Data records:
□ □ □ □
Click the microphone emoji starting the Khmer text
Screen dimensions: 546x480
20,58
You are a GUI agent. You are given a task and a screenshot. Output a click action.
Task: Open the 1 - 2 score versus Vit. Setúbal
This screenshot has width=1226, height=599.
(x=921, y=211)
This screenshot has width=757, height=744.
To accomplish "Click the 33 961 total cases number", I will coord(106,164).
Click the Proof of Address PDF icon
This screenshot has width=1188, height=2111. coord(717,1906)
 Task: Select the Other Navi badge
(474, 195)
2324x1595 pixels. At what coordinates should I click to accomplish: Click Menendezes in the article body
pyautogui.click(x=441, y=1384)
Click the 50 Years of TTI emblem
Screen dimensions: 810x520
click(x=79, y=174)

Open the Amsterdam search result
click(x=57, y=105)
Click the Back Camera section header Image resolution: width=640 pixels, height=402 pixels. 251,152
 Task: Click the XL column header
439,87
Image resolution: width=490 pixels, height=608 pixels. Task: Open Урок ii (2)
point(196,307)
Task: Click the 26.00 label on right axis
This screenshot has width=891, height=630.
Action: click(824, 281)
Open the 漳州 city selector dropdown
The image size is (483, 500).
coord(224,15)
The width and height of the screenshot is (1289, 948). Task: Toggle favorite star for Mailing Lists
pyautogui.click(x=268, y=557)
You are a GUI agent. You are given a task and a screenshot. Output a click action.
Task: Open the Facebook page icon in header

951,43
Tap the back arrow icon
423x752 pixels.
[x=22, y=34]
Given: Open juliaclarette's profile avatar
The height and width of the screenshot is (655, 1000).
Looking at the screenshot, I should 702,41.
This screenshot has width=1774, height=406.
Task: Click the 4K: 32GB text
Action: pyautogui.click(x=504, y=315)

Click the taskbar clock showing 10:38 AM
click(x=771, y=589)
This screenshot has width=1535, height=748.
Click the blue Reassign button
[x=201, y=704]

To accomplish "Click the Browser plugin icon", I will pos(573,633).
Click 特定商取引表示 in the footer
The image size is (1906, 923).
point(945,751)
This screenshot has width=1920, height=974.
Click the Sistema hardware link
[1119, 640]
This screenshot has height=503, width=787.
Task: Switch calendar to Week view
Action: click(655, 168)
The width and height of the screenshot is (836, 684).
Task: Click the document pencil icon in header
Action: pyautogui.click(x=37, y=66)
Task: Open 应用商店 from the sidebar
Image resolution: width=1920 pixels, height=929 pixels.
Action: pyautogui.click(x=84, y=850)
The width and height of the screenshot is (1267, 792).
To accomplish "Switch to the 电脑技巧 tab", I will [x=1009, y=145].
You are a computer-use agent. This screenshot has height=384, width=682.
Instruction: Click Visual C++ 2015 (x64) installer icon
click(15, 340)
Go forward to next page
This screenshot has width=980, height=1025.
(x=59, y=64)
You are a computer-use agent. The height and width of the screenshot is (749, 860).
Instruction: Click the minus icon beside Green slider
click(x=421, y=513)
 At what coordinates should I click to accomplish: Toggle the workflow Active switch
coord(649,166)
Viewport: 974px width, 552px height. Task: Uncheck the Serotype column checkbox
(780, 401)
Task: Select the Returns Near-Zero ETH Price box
□ □ □ □
*Task prompt*.
Where a line of the entries holds the string "agent", include it in the count, and give only the final number.

*Expected output*.
4